#### TASK INSTRUCTIONS:
For the entries below, report the number of lines containing "height", without any other content.

#### DATA SECTION:
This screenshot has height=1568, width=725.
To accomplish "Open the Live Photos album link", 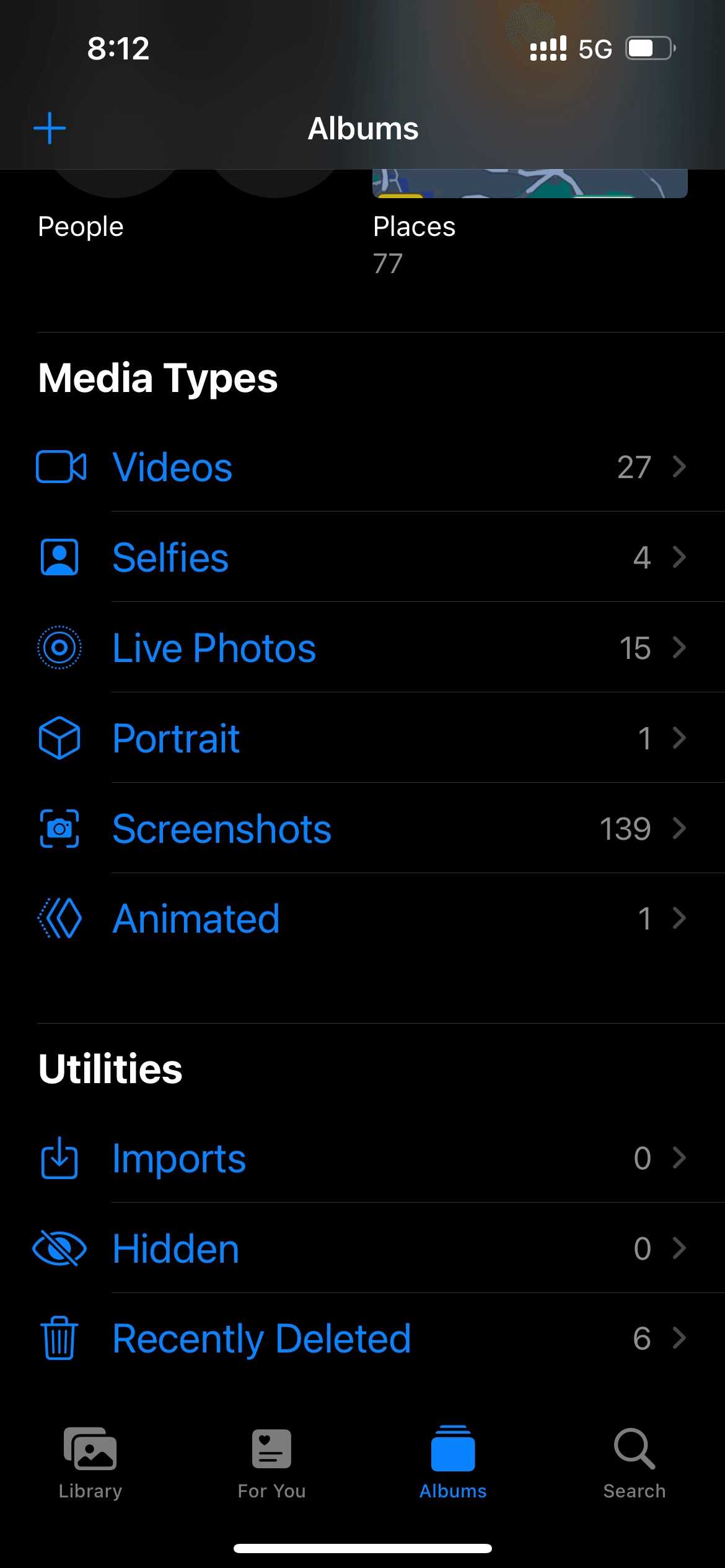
---
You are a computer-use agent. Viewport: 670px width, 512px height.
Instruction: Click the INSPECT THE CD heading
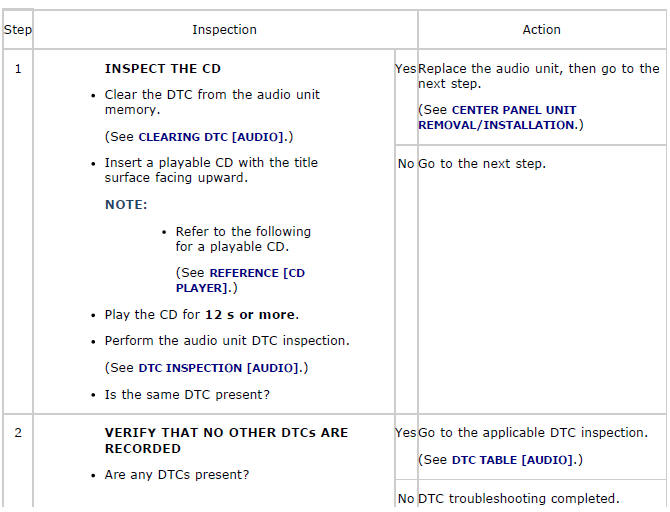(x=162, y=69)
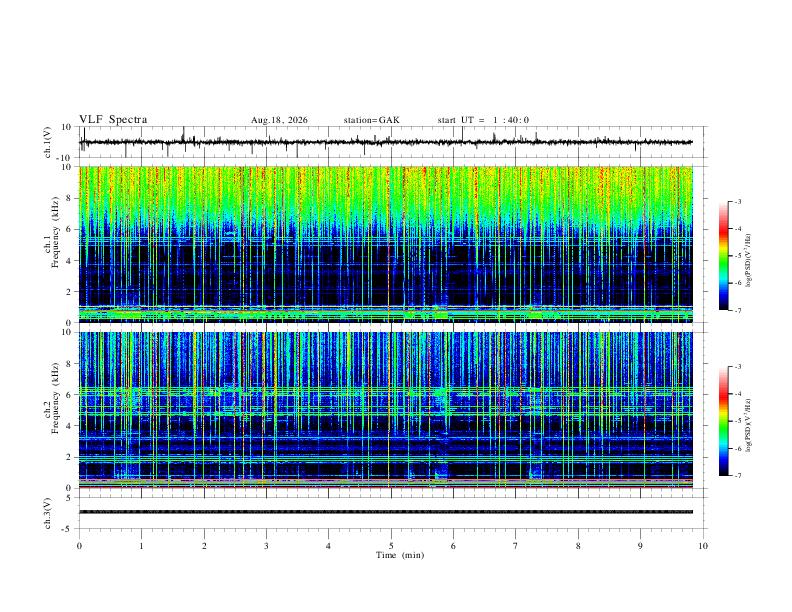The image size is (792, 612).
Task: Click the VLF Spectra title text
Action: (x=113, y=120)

#### WRITTEN REPLY:
2